Posted: July 15th, 2019, 5:04 pm
by brightncheerful
Yesterday morning was a pre-arranged visit by a neighbour (not literally) interested in buying our house. The possibility arose some weeks ago when I was chatting with Mr N about us selling. With interest in principle confirmed, the next stage was to visit.

Although i rarely deal with residential property, I think I am too experienced to want to sell my own home without an estate agent. Mrs BnC is content to leave that sort of decision to me: her skills are in telling me what to do to get our home looking presentable, (ie, dusting, hoovering, putting things we never keep in cupboards into cupboards, gardening, repairing weather-cracked masonry,), accompanying prospective buyers around the property and taking a break from watching politics on TV to watching Wimbledon tennis finals. We've had an estimated asking price from an agent which tallies with our thinking and I've told the agent that if N were not interested then we'd instruct the agent.

Mr N was keen to buy when we last chatted but Mr and Mrs N turning up half an hour early when Mrs Bnc and I hadn't finished making things look presentable was not on. Mrs Bnc politely asked Ns to come back at the appointed time. When Ns re-arrived, apologetic that Mr N had got the wrong time whereas Mrs N was convinced the later was correct, Mrs Bnc was charitable enough to not mention that even if the appointed had been earlier the Ns would still have been late. As the clock ticked towards the appointed time, I joked to Mrs Bnc that Ns wouldn't be coming: in the even Ns turned up almost 10 minutes late, I warned Mrs Bnc that if we have to put the property on the market officially we should get used to prospects not arriving on the dot or being too early.

Perhaps after scurrying about first thing tidying up (including some pruning in the garden) we weren't awake enough to realise that something was amiss.
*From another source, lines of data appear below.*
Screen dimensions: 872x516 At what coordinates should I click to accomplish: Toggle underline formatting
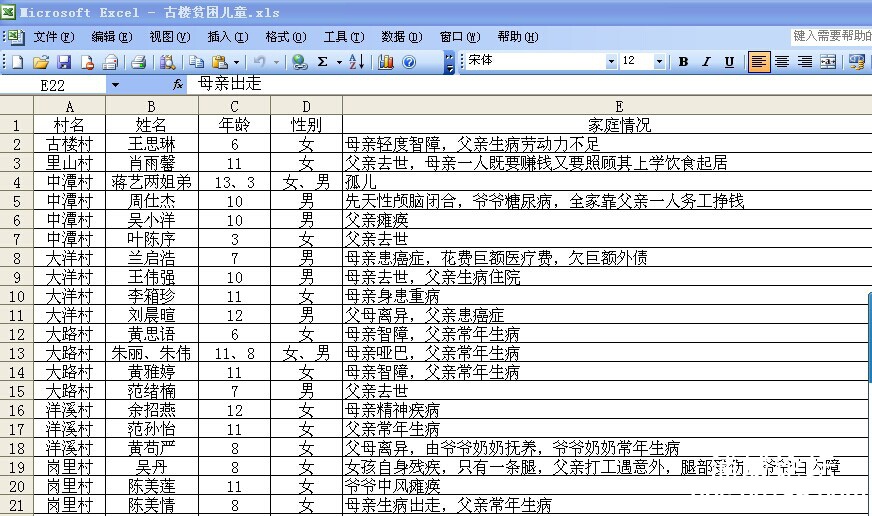point(729,62)
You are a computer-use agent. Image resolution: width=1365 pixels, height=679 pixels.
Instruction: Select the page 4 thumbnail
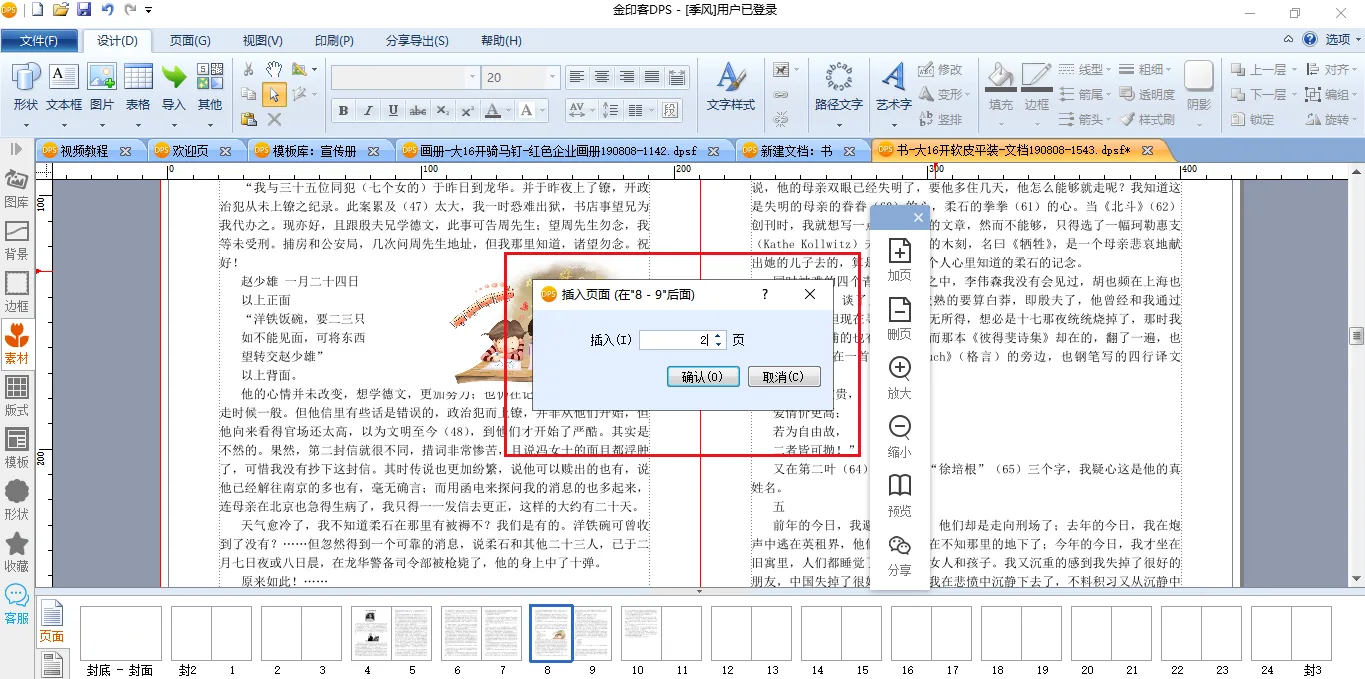coord(370,633)
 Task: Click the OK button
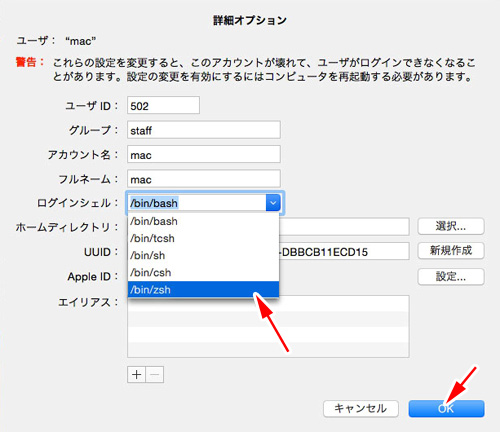point(446,409)

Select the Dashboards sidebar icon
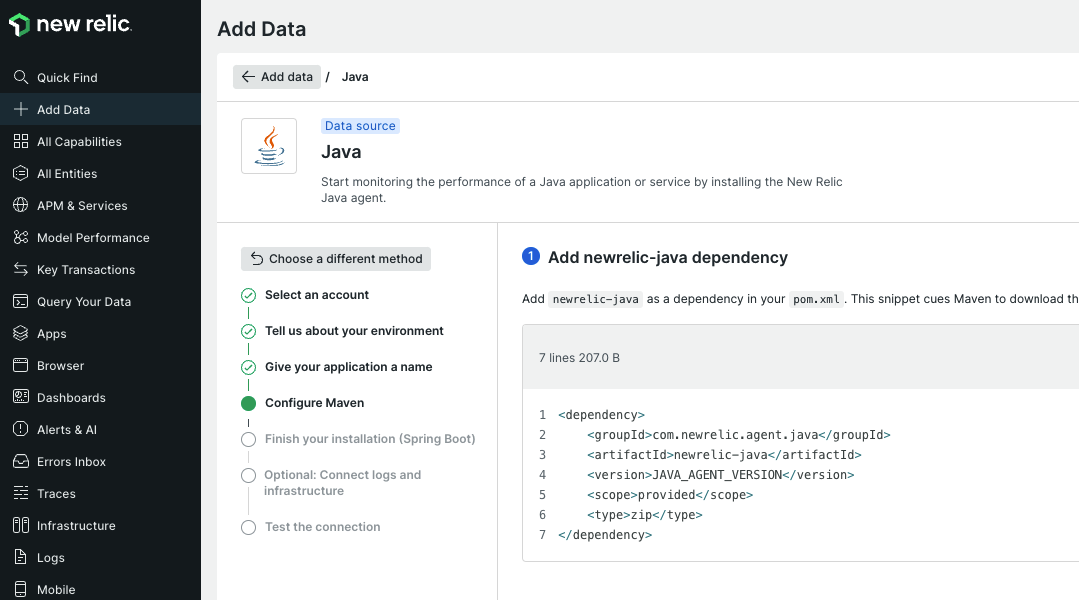pos(21,397)
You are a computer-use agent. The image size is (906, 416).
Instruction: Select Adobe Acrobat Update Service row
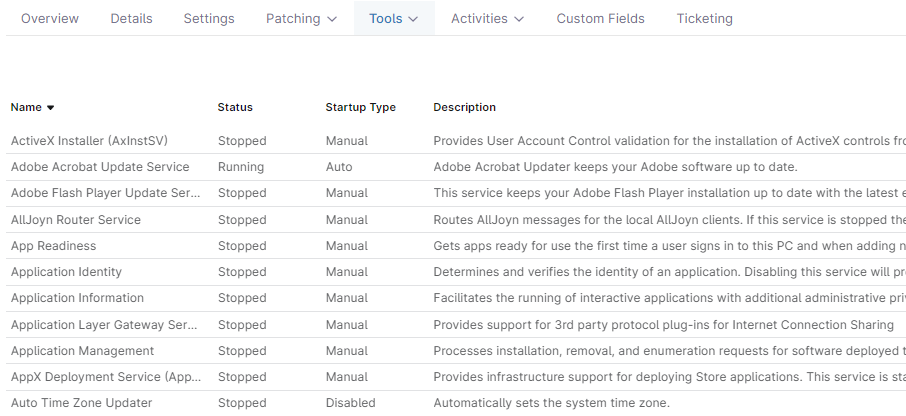click(100, 167)
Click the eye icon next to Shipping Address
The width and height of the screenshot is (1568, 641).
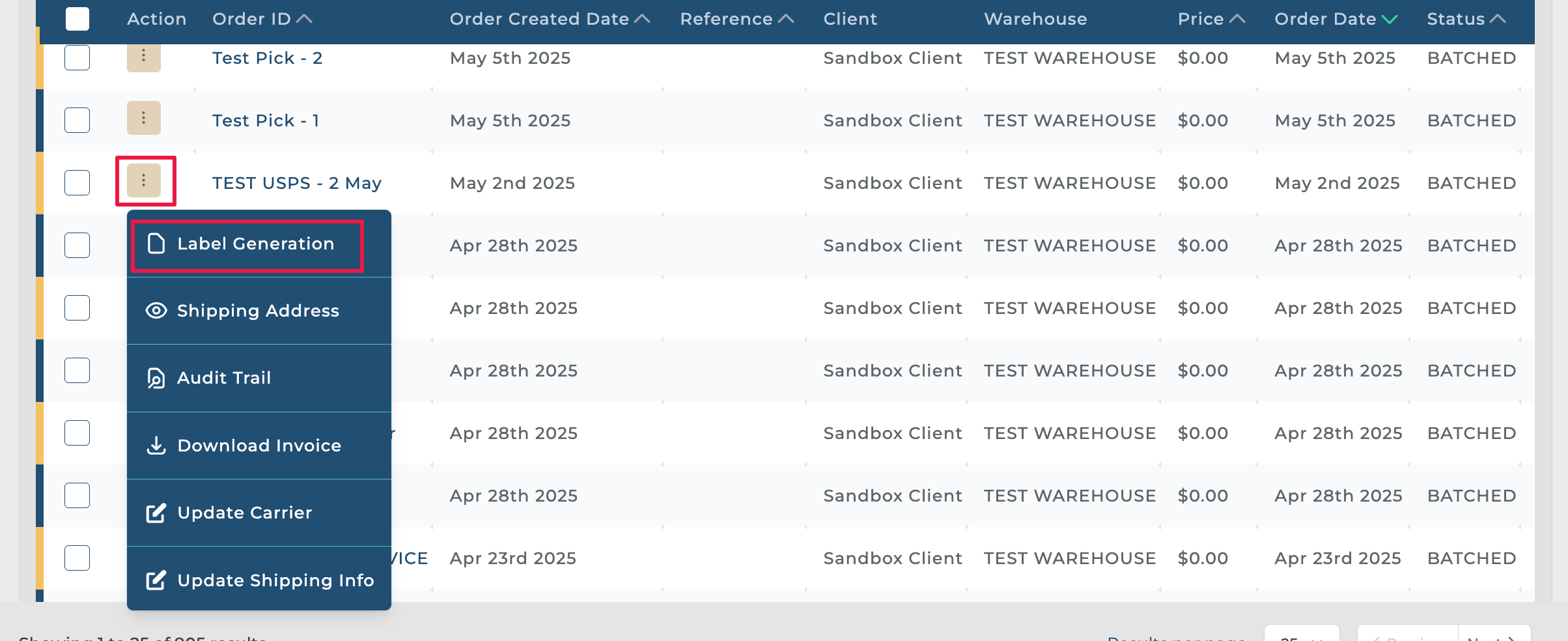click(x=156, y=311)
As the tour of the property progressed, Mrs BnC began to feel as though Mrs N wasn't really interested in moving, but had come along for Mr N. I hadn’t prepared any sales particulars and although the Ns had visited the ground floor and garden before we bought (friendly with the previous owner) they hadn’t been in since. Different people have different criteria for what they want in a house/home. Mr and Mrs N have children, we do not. Our home-life-style is to our taste and standards. Of the 4 bedrooms, only one has a bed it in. Our living room doesn’t have a sofa. There is no table or space to eat in the kitchen. One reason I gather that show homes on new housing estates are fully furnished is that the average home-buyer lacks imagination: presented with an empty room, they're obliged to think for themselves. (Even if fully furnished, chances are not until a buyer moves in with their own stuff that the buyer realises that fitting in anything much larger than a scale model of furniture is going to be squeeze!). Amongst my pride and joy is electrically operated garage doors. Mr N was impressed. Mrs N said gadget. I said I realised that I am probably the only person in the road that uses their garages to park cars in. Mrs N retorted probably the only person in the country. (I thought she should get out more, I could think of several people in the road that also use their garages to keep cars in.) Anyhow, according to Mrs N, a garage for a car isn't a criteria (sic) for buying a house.
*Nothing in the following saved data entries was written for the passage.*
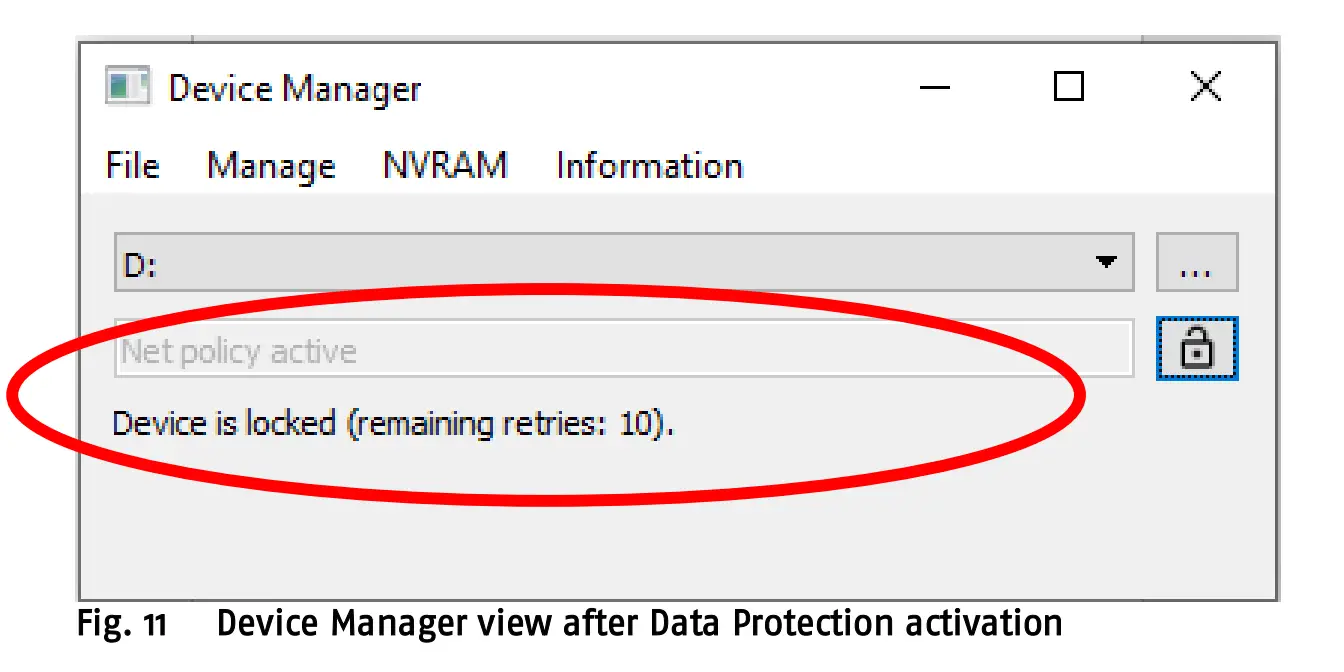
Task: Open the NVRAM menu
Action: click(x=444, y=165)
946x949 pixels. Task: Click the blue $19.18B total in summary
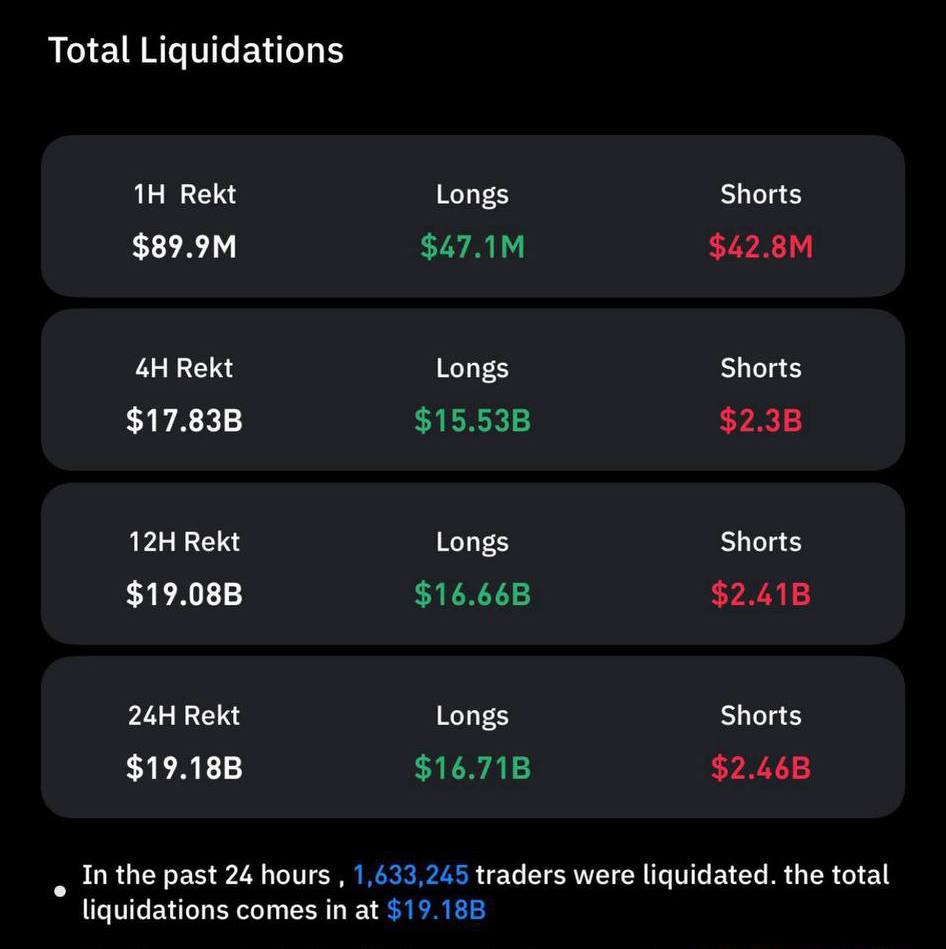436,910
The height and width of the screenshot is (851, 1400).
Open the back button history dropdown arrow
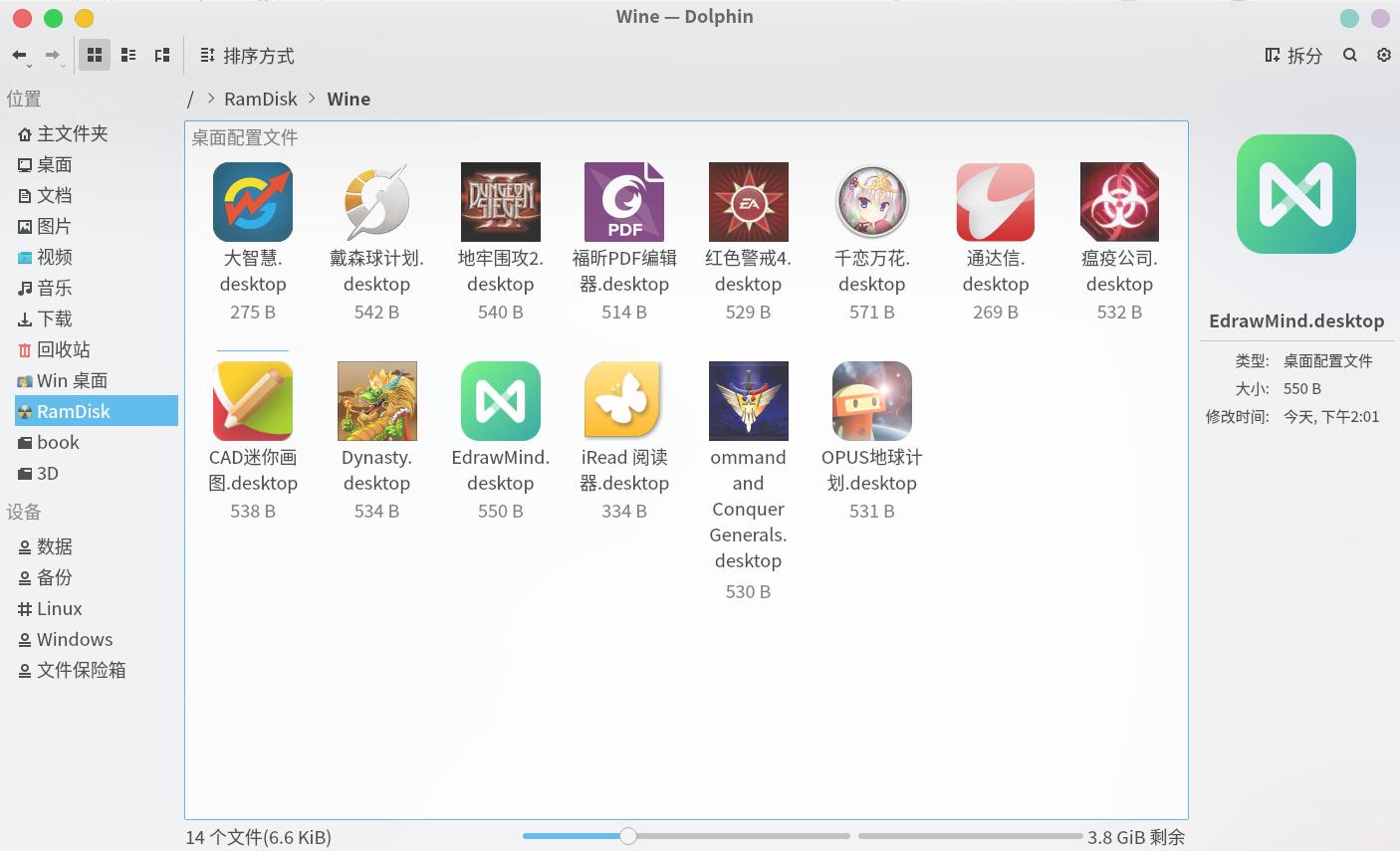[x=30, y=66]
After the tour Ns and us discussed next stage, they've promised to let us know later this week. After Ns had left, Mrs Bnc and I sat down together to carry out a post-mortem. The first thing I said was that any negative comment should be resolved. As far as we are concerned, our back garden is not overlooked: as I told the Ns, it's an optical illusion to do with the angle of view that the people of a house in a nearby road can see us from their upstairs windows. We can see their windows, not vice versa. I did my best to explain but the Ns didn't looked convinced. To convince in future, later on I popped around the corner and asked if I could take some photos from the upstairs windows so that I have something tangible to show any doubters. Kindly agreed. In fact, it is possible to see in to our garden but only if anyone in our garden is standing in one of the farthest distance flowerbeds or close up to the shed. Otherwise, c90% of the garden is out of sight. In future, rather than misrepresenting the garden not overlooked, we shall say that for all intent and purpose it is not and produce the photos. (The normal range of human vision (non peripheral) is about 55 degrees. I took the photos with a 20 degrees (wide angle) lens. If I lived in the house abutting at the back of our garden (which we cannot see from our house, unless standing on tip-toe peering over the fence) I think I'd be concerned just how much of that neighbour's garden the people whose upstairs windows look over our garden can see!) (Fortunately this isn't the sort of area where people are nosey about what might be happening in neighbours' gardens - https://www.dailymail.co.uk/news/article-7234383/Police-knock-mothers-door-children-playing-naked-garden-paddling-pool.html

On one hand, it might be of interest to the popular media if the Ns bought our house because the people they bought their house from were the same people we'd bought our house from. This is not a landlord buy-to-let scenario. A few years before we bought, the vendor had relocated from owning what is now N's house to what is now our house because the vendor had young children and the latter is a bigger property with a south-facing garden.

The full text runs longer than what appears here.